Tonda L. Benson, 21, of Cleveland, pleaded guilty in Ashtabula, Ohio Municipal Court Friday, September 19, to misdemeanor charges of fleeing and eluding and receiving stolen property, a court spokesperson said. She pleaded not guilty to a misdeameanor charge of petty theft. Bond ws set at $7,500 cash or surety.

Benson ran out of the Ashtabula Mall around 7:45 p.m. Thursday after Sheriff’s Detective Van Robison saw her dumping a bag filled with $286 worth of clothing, allegedly stolen from Dillard’s Department Store, in a garbage can. She scurried across Route 20, around the Ashtabula Township Fire Department and into a wooded area near Howard Road.

A woman reported Benson jumped out of the woods and attempted to stop her for a ride. She was finally successful in flagging down a car - an unmarked car driven by Ashtabula County Sheriff’s Detective Brian Hubbard.

Man steals tracking device

It’s hard to imagine a dumber thing to steal.

It’s very small and valued at about $2,500.

But the portable tracking device that Lem Lom is accused of snatching Monday night from outside a Janesville, Wisconsin home automatically alerted police when it was taken, and then it told investigators where to find it.

Lom was arrested on a charge of felony theft.

“He apparently didn’t know what he had because he would be awfully stupid to steal a tracking device,” said correctional officer Thomas Roth, who runs the home detention program at the Rock County Jail.

Since November 2000, low-risk, nonviolent inmates have been sent home with electronic tracking equipment. The inmates wear a cigarette pack-size transmitter on their ankle that acts as a 100-foot tether to a portable tracking device.

If they wander too far from their tracking device, the jail is alerted.

Each battery-powered tracking device has a built-in global positioning system satellite receiver, so it knows where it’s located. Each unit also contains a cellular phone to transmit its location back to the jail through the Internet.

The jail usually has five to eight inmates on home detention, and Roth can check their whereabouts at any time on a computerized map.

The tracking device that Lom, 40, of 802 Center Ave., Janesville, is accused of stealing Monday had been issued to a Janesville woman serving jail time for a drunken driving conviction. She’s been on home detention since June 16.

After driving home from a medical appointment at 8:35 p.m. Monday, the woman put her tracking device on the grass outside her home on Rockport Road.

At 8:48 p.m. Monday, the jail received an alert that the inmate’s tracking device had left her home zone. At 9:15 p.m., the female inmate called the jail and reported that her tracking device had been stolen.
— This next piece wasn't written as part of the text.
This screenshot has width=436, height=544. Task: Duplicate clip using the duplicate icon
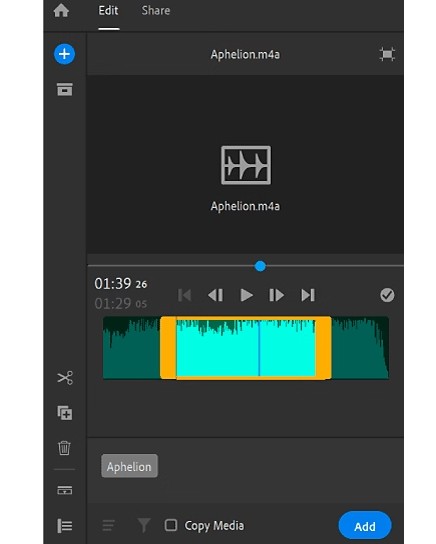(x=65, y=413)
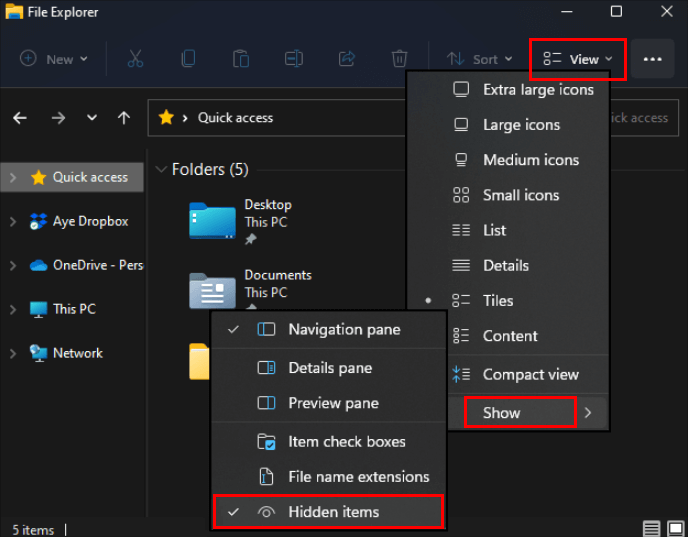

On-duty jail staff called Roth, who was able to track the device through the Internet on his home computer.

A trail of electronic dots showed the tracking device traveling west on Rockport Road to Linn Street, turning south, traveling one block to Riverside Street, turning west and then going to the corner of Center Avenue and Riverside Street, where it stopped.

Police were dispatched to that location.